What moves the OH-13 price?

Primary results, polling releases, fundraising disclosures, and national political environment shifts all move this price. Low volume means individual trades can create sharp moves even without new information.

When does this market resolve?

The market resolves November 4, 2026, the day after Ohio’s November 3 general election, based on certified results.

How reliable is volume and liquidity here?

Total volume of $597 and $565 in liquidity are thin. This market hasn’t attracted significant trading interest yet. Prices can move sharply on small trades. Weight signals cautiously until volume builds.
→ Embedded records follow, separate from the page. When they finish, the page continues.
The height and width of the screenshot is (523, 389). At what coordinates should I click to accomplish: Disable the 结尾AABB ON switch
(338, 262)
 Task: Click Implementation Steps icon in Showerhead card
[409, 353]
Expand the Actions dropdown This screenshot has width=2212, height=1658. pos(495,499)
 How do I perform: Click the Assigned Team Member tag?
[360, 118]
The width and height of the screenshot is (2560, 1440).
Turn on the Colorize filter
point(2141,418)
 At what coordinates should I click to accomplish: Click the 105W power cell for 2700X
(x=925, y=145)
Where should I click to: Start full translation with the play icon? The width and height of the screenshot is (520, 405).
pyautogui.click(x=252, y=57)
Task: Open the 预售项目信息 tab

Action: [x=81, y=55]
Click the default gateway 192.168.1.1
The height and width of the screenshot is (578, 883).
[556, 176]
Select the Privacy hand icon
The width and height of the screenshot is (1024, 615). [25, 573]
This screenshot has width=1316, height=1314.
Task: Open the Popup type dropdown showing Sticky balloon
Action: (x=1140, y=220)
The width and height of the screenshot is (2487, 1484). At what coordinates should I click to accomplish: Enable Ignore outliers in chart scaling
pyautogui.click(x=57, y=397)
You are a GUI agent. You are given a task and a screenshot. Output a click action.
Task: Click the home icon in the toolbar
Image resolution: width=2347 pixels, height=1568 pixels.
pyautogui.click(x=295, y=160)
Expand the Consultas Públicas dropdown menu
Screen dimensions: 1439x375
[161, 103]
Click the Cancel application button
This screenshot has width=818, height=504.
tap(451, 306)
What Could Shift These Probabilities?

Democratic Strengthening Factors

Emilia Sykes enters the general with incumbency, name recognition, and a likely fundraising advantage over a primary-damaged Republican challenger. If the GOP nominee emerges from a bruising five-way primary with low cash on hand, Sykes consolidates her base quickly and the Democratic contract pushes toward 90%. A strong Democratic environment nationally accelerates that move.

Democratic Risk Factors

Northeast Ohio's blue-collar suburban precincts are genuinely competitive when economic conditions are poor. A well-funded Republican nominee who nationalizes the race around kitchen-table issues could compress Sykes's margin. Any late-cycle scandal or national wave environment favoring Republicans would move the Democratic contract meaningfully lower from 82%.

Republican Comeback Scenario

The Republican path runs through a consolidated, well-funded nominee who emerges from the May primary quickly and builds a cross-partisan coalition in Akron's suburbs. If early general election polling shows the race within five points, the Republican contract at $0.18 becomes genuinely underpriced. A nationalized economic message in a district with manufacturing roots gives the GOP its best opening.

Wildcard Factor

Independent candidate Sandeep Dixit is on the November 3 ballot. In a close race, a third-party candidate pulling two to four points from either side changes the math entirely. Low-volume markets like this one also carry the risk that a single motivated trader reprices the contract well before any real political development justifies the move.

Key macro factor: A national Republican wave environment driven by economic dissatisfaction in Rust Belt districts would be the single biggest macro threat to the Democratic position in OH-13.

Market Timeline

Dec 15, 2025
Market Created
Dec 16, 2025, 6:15 PM
Event Start
Dec 16, 2025, 6:23 PM
Market Opened
Nov 4, 2026
Market Resolution

Probabilities shown are market-implied and not predictions or recommendations. This content is for informational purposes only.